Copy the rows below word for word, everything from the line containing "In order to click on additives-title-banner: ДОБАВКИ" down to the line containing "coordinates (542, 407).", with both of those lines included.

(Stored records)
-----

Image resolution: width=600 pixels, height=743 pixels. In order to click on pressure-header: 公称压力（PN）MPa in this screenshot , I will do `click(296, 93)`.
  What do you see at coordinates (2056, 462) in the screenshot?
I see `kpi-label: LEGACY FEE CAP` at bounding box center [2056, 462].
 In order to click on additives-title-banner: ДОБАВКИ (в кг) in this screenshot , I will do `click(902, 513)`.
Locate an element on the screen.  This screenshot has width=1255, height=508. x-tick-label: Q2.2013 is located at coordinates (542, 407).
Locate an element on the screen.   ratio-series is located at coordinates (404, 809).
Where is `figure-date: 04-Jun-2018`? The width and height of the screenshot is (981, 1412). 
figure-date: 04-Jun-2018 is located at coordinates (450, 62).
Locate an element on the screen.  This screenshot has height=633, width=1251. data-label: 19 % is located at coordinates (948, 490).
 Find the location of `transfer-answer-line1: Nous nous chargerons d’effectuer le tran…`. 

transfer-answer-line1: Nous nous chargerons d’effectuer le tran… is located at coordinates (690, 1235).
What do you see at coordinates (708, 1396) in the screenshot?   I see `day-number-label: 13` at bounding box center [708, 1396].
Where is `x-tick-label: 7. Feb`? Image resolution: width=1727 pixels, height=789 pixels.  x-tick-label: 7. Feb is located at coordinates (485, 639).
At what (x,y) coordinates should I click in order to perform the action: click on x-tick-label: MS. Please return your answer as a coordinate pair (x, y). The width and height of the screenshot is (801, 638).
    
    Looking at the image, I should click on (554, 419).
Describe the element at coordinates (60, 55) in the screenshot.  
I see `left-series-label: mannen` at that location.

-----

* _WORKED SOLUTION_
 In order to click on additives-title-banner: ДОБАВКИ (в кг) in this screenshot , I will do `click(902, 513)`.
Locate an element on the screen.  This screenshot has width=1255, height=508. x-tick-label: Q2.2013 is located at coordinates (542, 407).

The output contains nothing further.